Somehow, this got missed.
“The way the Gardens was set up, as I’ve been told, is that all of this equipment was set up behind the scenes,” Hemmingsen said. “I’m pretty sure (Epstein) was unaware that this recording was being made.”
Hemmingsen said he sat on the tapes for so long because he figured there had to be another copy of the Gardens show out in the world. Now he feels differently.
“I’m pretty sure this is the only one,” he said.

His reputation as a Beatles expert prompted EMI to enlist him for archival research during the ‘90s.

When he retired in 2009, Hemmingsen decided to devote most of his time to researching the Canadian aspect of the band’s success.

In 2016, he published “The Beatles in Canada: The Origins of Beatlemania,” a comprehensive 476-page reference work that covers the band’s 1963-64 introduction to Canadian audiences, largely facilitated by Paul White, the Capitol Records Canada A&R executive who released Beatles albums here at least a year before the band broke in the U.S.

One of the chief reasons Hemmingsen wants to sell the Beatles concert tapes is to finance the printing of the second volume of “The Beatles in Canada,” subtitled “The Evolution 1964-1970,” which will be published in 2025.

“It covers everything: media coverage, TV appearances, radio specials, charts, the launch of ‘Sgt. Pepper’ and the bed-ins and the Peace Festival,” Hemmingsen said. “It includes all the sales figures.”

In the 61 years since the Beatles first landed in Canadian record stores, the band’s popularity has hardly waned: Apple Corps generated more than $33 million in 2019 alone; in November Universal Music will release an eight-LP box set of the band’s 1964 albums in monophonic sound; and the National Music Centre in Calgary has an exhibit running until Jan. 5 called “From Me to You: The Beatles in Canada 1964-1966” that was curated by Hemmingsen.

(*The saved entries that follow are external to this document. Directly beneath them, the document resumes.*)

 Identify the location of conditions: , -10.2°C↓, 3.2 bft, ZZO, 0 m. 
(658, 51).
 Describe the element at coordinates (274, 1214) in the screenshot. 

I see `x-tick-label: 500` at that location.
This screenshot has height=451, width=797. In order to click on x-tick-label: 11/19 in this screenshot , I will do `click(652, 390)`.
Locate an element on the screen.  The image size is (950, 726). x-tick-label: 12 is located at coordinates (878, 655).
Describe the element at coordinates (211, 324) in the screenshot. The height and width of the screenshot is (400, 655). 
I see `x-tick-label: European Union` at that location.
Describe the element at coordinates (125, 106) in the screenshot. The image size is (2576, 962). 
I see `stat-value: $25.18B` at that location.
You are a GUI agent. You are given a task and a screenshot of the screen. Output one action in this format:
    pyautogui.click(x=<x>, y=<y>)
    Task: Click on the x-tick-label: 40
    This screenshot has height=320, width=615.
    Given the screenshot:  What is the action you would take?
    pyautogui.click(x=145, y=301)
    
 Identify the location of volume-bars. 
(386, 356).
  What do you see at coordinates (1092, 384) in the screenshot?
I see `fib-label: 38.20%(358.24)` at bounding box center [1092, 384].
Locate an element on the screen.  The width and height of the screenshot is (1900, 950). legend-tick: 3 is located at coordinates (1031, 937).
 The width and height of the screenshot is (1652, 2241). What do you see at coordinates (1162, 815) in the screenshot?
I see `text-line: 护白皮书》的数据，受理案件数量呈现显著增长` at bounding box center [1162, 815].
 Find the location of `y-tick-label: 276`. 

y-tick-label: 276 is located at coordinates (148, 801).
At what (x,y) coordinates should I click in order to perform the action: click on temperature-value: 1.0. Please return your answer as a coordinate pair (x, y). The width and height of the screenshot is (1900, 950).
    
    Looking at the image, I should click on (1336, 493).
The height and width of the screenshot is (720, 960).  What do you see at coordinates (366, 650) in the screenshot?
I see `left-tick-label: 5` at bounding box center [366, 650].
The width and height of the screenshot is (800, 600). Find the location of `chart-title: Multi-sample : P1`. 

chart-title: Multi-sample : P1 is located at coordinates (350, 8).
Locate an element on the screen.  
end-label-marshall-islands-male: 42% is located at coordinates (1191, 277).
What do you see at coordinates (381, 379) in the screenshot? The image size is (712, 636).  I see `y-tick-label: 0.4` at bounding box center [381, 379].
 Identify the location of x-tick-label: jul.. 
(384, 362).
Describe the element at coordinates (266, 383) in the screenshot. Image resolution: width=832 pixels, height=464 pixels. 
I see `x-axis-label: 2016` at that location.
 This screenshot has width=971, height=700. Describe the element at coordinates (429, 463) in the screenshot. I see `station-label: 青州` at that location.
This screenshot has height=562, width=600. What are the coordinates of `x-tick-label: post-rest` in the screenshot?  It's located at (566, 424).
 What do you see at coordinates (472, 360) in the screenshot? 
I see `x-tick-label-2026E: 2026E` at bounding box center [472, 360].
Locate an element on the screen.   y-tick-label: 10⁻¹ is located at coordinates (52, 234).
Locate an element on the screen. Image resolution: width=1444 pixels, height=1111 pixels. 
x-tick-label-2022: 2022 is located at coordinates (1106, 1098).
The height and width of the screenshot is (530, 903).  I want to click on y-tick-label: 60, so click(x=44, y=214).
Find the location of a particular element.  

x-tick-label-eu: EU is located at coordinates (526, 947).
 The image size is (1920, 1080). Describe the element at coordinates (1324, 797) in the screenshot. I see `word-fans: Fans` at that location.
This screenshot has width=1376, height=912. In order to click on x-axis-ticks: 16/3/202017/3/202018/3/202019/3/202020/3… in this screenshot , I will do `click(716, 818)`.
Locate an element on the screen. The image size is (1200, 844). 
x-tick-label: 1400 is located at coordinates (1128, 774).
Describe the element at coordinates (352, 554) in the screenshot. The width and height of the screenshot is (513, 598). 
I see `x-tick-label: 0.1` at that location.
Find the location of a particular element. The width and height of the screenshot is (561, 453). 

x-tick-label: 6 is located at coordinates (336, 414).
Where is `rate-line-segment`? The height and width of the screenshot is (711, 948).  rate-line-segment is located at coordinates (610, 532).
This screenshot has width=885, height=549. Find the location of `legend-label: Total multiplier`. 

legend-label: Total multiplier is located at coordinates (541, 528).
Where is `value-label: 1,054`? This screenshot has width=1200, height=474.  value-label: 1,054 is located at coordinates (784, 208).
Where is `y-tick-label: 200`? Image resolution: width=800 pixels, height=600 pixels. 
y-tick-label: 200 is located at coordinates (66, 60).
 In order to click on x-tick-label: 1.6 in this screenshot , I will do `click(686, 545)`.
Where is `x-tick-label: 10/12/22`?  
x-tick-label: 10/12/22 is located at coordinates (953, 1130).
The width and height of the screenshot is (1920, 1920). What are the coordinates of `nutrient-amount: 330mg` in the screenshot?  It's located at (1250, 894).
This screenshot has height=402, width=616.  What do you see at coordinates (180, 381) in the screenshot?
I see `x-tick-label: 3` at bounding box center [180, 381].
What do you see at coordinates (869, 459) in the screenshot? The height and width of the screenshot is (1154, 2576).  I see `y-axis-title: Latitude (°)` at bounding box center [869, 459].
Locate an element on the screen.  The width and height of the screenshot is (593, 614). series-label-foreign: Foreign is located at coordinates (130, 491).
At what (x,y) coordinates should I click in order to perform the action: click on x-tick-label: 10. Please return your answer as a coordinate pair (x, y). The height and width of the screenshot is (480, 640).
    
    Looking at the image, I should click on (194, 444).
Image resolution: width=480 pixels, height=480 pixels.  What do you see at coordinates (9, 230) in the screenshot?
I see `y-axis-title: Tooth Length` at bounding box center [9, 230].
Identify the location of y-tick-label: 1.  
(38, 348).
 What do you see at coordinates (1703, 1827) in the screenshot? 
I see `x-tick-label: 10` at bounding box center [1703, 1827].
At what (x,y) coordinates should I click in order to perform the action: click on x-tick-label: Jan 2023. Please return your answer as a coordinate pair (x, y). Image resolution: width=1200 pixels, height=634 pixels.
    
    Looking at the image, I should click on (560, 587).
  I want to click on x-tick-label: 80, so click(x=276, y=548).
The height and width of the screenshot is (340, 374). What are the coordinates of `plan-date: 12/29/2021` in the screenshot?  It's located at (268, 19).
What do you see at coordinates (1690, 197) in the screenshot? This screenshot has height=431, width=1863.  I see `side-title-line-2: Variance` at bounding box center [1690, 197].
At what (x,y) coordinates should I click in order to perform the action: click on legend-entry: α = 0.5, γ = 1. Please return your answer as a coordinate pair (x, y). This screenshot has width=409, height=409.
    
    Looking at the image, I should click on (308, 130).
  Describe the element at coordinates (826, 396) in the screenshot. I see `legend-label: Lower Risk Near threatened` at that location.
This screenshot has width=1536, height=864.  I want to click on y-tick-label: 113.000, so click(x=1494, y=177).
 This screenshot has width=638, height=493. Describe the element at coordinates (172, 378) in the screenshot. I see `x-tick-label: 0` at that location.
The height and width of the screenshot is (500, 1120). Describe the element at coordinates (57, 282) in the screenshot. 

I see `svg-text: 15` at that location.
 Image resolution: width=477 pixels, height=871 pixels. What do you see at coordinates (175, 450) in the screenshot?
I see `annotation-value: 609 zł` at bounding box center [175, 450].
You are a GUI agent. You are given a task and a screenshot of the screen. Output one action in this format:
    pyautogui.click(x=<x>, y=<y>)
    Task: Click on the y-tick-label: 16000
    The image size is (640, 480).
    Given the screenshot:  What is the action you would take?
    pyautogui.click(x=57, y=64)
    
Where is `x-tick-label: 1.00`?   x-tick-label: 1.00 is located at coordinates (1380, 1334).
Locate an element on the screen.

As for this newly validated Beatles live recording, Hemmingsen said he’ll be reaching out to Apple Corps again to see if there’s interest.
If Apple passes, then whoever purchases the master recording won’t be able to distribute or reproduce it without the company’s permission.
“This is an artifact and it’s historical,” Hemmingsen said.
And although he’s hoping for a big payout, he said listening to the high quality of the concert recording was already a huge reward.
“It’s made everything I’ve done over the years worth it.”